Twitter, the company famous for limiting your interactions to 140 characters or less goes public today. Perhaps learning from the lessons of Facebook, another company with a ridiculously high valuation and who lacked a proven revenue stream, they are listing on the NYSE rather than the NASDAQ, perhaps hoping to avoid a repeat of the technical problems that occurred during the Facebook IPO.
An IPO is an Initial Public Offering, despite the moniker the real trading of the stock is not made open to the general public, and options to buy or sell the stock are restricted to institutional clients and their top customers. IPOs work in a similar way to a stock option grant in some ways – if you are popular enough with your bank or broker they will allow you access to a fixed amount of the stock to trade with at the offering price.
I discussed accessing IPOs with wealth managers at Citibank and HSBC. Both were willing to cut me a piece of the pie, and actually HSBC was more fluffy with their numbers, but seemed generally more open to letting me in. Citibank explained for me to have access to IPO issues I would need to do the following:
- Provide them with $100,000 in Fees each year from my brokerage account – that is FEES not Assets Under Management!
- Take the Bad with the Good – no cherry picking. If I want in on the IPO action I need to buy in and trade every offering, not just what I perceive to be good deals…
What I would get in return for this would be access to the trade at the real price they set at IPO, which is currently tagged at $26 per share. Should I play the game I could access say, 10,000 shares of this for $260,000 and watch as the people who don’t have my banking relationships fight for a piece of the action. It is not uncommon to see an IPO stock raise up 5x or more on the first day of trading, and I wouldn’t be surprised at all to see Twitter trading at over $100 a share today, and half of that tomorrow.
The IPO game is stacked against the individual investor, and the restrictive nature of the issuing makes it physiologically desirable, please exercise extreme caution in your trading on such stocks.
The profit or loss you will see from Twitter (probably profit if you can get in low and get out quick) will be based purely on mindless buying, not based upon fundamentals at all. Twitter has still not found a successful way to monetize, their ads are clunky and obvious and simply aren’t profitable. Last quarter, their best to date saw revenues of $168 Million USD (double the previous quarter) losses in Q2 were $21.6M and rose to $64.6M so they brought in their best quarter of revenue, and managed to triple their losses on it…

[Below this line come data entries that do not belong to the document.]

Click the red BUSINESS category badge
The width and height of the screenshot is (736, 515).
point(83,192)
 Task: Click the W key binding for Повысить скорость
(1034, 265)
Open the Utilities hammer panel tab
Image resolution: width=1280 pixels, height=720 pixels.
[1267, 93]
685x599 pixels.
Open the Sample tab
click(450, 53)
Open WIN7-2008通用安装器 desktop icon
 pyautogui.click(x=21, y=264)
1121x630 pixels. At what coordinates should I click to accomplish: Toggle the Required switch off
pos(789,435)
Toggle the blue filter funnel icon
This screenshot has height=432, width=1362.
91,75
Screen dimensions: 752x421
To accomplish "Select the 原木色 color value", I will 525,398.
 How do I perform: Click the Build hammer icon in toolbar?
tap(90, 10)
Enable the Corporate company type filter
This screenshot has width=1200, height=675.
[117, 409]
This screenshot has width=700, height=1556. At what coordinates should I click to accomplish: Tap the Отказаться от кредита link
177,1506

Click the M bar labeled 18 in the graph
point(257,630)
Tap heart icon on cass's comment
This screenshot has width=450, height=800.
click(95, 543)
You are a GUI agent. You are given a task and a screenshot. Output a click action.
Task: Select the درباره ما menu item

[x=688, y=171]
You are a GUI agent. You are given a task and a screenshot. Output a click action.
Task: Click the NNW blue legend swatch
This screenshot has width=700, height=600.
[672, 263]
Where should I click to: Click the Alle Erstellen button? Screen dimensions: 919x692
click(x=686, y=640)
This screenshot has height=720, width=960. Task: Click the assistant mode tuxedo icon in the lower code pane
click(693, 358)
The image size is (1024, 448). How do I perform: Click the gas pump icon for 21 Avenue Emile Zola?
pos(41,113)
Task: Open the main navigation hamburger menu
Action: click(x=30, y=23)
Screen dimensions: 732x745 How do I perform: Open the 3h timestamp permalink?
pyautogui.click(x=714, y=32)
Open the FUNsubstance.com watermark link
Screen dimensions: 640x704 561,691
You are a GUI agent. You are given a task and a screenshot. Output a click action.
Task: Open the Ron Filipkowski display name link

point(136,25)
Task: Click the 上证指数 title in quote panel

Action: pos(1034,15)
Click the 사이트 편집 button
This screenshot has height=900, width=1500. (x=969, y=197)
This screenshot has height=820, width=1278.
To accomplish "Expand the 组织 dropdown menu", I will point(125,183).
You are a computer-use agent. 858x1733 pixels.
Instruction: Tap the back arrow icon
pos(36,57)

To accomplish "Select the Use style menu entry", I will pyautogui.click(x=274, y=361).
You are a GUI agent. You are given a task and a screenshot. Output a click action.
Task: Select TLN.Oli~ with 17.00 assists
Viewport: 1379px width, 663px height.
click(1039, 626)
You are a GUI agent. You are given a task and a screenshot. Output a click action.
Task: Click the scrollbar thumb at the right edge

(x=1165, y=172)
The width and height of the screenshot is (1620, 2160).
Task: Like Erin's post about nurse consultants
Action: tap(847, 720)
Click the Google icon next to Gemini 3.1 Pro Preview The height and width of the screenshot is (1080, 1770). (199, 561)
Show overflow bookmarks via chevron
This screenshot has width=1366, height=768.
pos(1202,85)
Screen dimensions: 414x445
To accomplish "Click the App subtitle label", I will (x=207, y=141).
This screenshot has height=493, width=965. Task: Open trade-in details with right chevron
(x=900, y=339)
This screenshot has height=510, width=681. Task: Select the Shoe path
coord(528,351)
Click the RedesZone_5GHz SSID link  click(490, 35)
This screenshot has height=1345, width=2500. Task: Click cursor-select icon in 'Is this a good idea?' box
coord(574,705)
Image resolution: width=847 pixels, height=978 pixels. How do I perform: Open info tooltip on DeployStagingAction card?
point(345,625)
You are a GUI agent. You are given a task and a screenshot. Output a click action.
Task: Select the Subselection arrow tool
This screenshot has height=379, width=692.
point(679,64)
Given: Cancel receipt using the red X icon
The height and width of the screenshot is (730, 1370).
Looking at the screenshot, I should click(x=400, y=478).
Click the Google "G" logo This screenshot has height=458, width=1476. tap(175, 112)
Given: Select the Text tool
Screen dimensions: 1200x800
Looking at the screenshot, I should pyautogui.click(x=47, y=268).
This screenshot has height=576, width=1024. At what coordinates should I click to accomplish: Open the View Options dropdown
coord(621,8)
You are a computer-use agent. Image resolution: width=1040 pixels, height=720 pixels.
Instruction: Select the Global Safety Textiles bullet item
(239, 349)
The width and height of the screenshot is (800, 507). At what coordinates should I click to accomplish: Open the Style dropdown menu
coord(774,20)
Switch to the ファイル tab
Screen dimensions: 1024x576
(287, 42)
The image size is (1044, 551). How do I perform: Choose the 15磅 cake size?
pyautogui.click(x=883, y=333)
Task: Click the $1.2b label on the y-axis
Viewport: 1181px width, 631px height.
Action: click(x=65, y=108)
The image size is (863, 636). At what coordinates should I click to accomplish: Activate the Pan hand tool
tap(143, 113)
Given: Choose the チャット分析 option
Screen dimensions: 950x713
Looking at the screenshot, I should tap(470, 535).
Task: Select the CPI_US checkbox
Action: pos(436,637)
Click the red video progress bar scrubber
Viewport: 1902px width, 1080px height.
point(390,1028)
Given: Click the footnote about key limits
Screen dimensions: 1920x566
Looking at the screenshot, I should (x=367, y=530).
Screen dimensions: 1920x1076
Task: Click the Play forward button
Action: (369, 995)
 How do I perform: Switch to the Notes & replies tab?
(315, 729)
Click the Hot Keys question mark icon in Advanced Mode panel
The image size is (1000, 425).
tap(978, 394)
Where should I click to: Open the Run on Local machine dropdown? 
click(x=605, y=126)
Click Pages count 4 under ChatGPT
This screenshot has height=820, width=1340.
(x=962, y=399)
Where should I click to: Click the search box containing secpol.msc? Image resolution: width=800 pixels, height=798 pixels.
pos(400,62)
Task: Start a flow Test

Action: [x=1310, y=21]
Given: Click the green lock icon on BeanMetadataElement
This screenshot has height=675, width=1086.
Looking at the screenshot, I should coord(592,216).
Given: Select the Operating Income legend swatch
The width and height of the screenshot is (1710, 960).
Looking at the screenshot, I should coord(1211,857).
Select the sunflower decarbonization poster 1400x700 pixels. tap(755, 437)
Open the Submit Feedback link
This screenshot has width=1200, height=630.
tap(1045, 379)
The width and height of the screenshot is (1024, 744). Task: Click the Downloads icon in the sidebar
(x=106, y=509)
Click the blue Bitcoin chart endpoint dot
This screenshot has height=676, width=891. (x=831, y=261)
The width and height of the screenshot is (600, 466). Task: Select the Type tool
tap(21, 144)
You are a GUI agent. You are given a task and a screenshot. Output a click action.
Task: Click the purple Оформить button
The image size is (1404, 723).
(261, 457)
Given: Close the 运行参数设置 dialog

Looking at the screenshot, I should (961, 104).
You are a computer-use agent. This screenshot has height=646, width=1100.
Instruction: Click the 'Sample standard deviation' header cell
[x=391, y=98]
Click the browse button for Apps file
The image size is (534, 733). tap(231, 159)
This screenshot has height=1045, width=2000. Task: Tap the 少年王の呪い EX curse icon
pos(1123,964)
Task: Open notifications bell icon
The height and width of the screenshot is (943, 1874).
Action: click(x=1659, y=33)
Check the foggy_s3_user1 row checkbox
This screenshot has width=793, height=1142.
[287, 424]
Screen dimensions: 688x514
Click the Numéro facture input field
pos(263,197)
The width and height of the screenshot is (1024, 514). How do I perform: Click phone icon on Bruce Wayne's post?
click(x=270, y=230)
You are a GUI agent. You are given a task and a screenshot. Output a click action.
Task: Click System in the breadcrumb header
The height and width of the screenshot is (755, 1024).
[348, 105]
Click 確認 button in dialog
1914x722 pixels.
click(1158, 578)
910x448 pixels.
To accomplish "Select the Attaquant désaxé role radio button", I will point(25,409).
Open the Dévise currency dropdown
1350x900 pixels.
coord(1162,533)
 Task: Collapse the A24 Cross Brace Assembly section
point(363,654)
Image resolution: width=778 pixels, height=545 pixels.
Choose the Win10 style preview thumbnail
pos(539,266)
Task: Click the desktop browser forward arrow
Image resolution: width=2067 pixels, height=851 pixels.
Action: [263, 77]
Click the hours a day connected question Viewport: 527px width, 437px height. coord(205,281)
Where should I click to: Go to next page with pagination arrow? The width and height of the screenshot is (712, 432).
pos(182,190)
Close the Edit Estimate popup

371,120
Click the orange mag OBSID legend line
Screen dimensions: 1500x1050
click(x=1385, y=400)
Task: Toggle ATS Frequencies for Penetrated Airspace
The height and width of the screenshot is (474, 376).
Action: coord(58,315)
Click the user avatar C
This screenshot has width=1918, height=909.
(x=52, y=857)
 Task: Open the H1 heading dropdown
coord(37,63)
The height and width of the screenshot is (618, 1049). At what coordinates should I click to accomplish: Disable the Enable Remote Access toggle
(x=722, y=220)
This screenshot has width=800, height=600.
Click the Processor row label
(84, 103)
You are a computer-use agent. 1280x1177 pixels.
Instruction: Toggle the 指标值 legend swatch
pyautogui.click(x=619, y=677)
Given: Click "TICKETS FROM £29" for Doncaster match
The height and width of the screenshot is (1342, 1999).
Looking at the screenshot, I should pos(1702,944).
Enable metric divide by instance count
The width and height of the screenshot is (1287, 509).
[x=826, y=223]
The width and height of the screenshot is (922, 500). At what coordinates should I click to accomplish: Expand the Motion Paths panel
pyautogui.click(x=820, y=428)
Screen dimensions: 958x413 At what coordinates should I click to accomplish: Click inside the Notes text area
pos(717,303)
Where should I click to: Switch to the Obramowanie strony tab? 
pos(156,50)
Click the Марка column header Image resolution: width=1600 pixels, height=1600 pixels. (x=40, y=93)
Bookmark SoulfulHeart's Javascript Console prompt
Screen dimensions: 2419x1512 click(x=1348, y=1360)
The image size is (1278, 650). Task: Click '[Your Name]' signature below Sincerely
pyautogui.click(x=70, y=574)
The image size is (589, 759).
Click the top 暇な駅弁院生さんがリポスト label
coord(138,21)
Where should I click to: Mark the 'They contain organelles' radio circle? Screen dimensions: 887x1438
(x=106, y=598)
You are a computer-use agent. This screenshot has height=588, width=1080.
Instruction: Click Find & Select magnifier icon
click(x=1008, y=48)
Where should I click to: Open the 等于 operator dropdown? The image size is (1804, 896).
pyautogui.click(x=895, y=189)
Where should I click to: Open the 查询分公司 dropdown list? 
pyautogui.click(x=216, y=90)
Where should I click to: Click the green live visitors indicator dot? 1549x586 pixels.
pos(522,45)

I’m not getting involved in Twitter, if you decide to make sure it is only with ‘play money’. Assign 5-10% of your total stock market investment to an account where you can speculate, the rest keep well diversified. Within your speculation sandbox feel free to have a punt on stocks like this, they have no logical reason to make you money.
Lastly, should you go against my sage advice and want to trade Twitter, you must use a limit order the volatility of this stock means that if you set a market buy thinking it will trade at $26 you might well find yourself just minutes after the open buying in at 3-4x your expected price. You simply cannot execute Market Orders on trades like this, it is financial suicide. And don’t even think of doing this on Margin. If you don’t have a play money account that you are willing to decimate, this game is not for you.
Twitter, watch it soar like an Eagle, then end up like a canary in a coal mine.
pfdigest says
Just got an email from Sharebuilder talking about the Twitter IPO–presumably they sent this because of a great deal of investor interest. I’m calling a market top.
Matt says
Yep, I see another slaughter coming for many here. Hoping people keep a level head.